Existe la experiencia de México en el Nafta (sigla en inglés del acuerdo de libre comercio entre Canadá, Estados Unidos y México), con el crecimiento de las «maquiladoras» en la frontera norte, con bajos salarios y condiciones de trabajo «flexibilizadas», además de generar un serio problema de contaminación ambiental.

Los intereses argentinos llevan a privilegiar, como respuesta al mundo contemporáneo, el fortalecimiento y profundización del Mercosur, con políticas de fomento e impulso al comercio intraindustrial y de coordinación macroeconómica. En particular es necesario apoyar su expansión (a los acuerdos con Chile y Bolivia se ha sumado ahora la posibilidad de ingreso de Venezuela) para lograr la base de una integración latinoamericana que negocie en mejores condiciones con la comunidad europea y con las potencias de América del Norte.

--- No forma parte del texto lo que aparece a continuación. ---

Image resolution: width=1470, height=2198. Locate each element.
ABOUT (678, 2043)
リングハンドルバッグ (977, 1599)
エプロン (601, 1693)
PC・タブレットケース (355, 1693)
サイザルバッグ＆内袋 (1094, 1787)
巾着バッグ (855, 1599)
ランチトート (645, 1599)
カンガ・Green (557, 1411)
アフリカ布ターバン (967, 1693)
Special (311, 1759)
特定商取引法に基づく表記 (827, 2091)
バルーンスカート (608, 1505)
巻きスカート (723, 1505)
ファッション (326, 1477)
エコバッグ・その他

Por encima de eventuales ventajas de corto plazo y de intereses inmediatos, hay que tomar conciencia de que se juega el futuro del país y de Latinoamérica.

En estas condiciones resulta extraño entender algunas políticas oficiales, como las del menemismo, que, con el sueño de una relación privilegiada con la potencia del Norte, hicieron peligrar el Mercosur; también las indefiniciones de la mayoría de los países involucrados. Por ahora la resistencia se limita a organizaciones no gubernamentales y sindicales. ¡Menos mal que existen y nos permiten mantener la esperanza!